Unable to start Model Training with Ray Train on SLURM Cluster

I’d like to set up a Slurm cluster with a master + n worker nodes, then run a HPO framework which runs the training (done with Ray Train) in a spawned process. Each spawn process is on a separate node. When I have 2 interactive SLURM nodes I am able to run my code with the following workflow:

On the Master Node:

  • Start the ray server with option --head
  • Start the script as master

On the Worker node:

  • Join the existing ray cluster
  • start the script as a worker.

How would I represent this in the sbatch script? This is what I have so far as a min example.

#SBATCH --nodes=2
#SBATCH --gres=gpu:2
#SBATCH --cpus-per-task=20

source ~/ray_env/bin/activate

# ray setup from NERSC repository
echo "Ray setup"
export redis_password

nodes=$(scontrol show hostnames "$SLURM_JOB_NODELIST") # Getting the node names

ip=$(srun --nodes=1 --ntasks=1 -w "$node_1" hostname --ip-address) # making redis-address

# if we detect a space character in the head node IP, we'll
# convert it to an ipv4 address. This step is optional.
if [[ "$ip" == *" "* ]]; then
  IFS=' ' read -ra ADDR <<< "$ip"
  if [[ ${#ADDR[0]} -gt 16 ]]; then
  echo "IPV6 address detected. We split the IPV4 address as $ip"

export ip_head
echo "IP Head: $ip_head"

echo "STARTING HEAD at $node_1"
srun --nodes=1 --ntasks=1 -w "$node_1" \
  ray start --head --node-ip-address="$ip" --port=$port --redis-password="$redis_password" --block & ; python3 hp_cluster.py --run_id RayCluster
sleep 30

worker_num=$((SLURM_JOB_NUM_NODES - 1)) #number of nodes other than the head node
for ((i = 1; i <= worker_num; i++)); do
  echo "STARTING WORKER $i at $node_i"
  srun --nodes=1 --ntasks=1 -w "$node_i" ray start --address "$ip_head" --redis-password="$redis_password" --block & ; python hp_cluster.py --run_id RayCluster --worker
  sleep 5

echo "Setup complete"

However it doesn’t work. The code works since I can do it manually with interactive terminals.
Any suggestions on when and how to run my program after starting the Ray cluster would really help.

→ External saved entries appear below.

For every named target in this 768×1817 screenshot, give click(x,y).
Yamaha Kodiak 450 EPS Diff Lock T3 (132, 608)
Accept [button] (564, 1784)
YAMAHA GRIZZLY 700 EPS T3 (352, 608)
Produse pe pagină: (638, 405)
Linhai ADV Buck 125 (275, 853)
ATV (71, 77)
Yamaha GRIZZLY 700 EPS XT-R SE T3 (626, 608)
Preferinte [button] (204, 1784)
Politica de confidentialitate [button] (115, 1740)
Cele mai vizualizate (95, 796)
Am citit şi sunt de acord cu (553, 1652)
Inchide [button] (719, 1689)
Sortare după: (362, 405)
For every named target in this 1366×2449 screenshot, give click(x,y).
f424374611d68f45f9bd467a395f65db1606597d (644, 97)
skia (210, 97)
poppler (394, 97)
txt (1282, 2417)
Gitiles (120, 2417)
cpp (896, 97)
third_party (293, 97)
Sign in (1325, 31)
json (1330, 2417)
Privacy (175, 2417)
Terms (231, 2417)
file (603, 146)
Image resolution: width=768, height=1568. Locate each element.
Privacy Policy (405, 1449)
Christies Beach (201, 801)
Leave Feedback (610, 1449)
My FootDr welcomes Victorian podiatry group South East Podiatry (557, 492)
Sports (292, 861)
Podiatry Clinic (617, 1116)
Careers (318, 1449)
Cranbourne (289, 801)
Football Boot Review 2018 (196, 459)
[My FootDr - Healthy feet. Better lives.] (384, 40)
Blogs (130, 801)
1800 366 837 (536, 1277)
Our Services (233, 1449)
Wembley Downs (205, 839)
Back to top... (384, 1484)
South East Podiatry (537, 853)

Since this is a single Ray cluster, maybe you can just submit all the jobs to the head node?

For more details on SLURM, see Deploying on Slurm — Ray 2.8.1

I’m currently trying that. The HPO framework also has a Master-Worker architecture so I started the Ray cluster, then submitted the calls to start master and worker as separate processes with subprocess.Popen().
Would I face any clashes with this approach?

Thank you :slight_smile: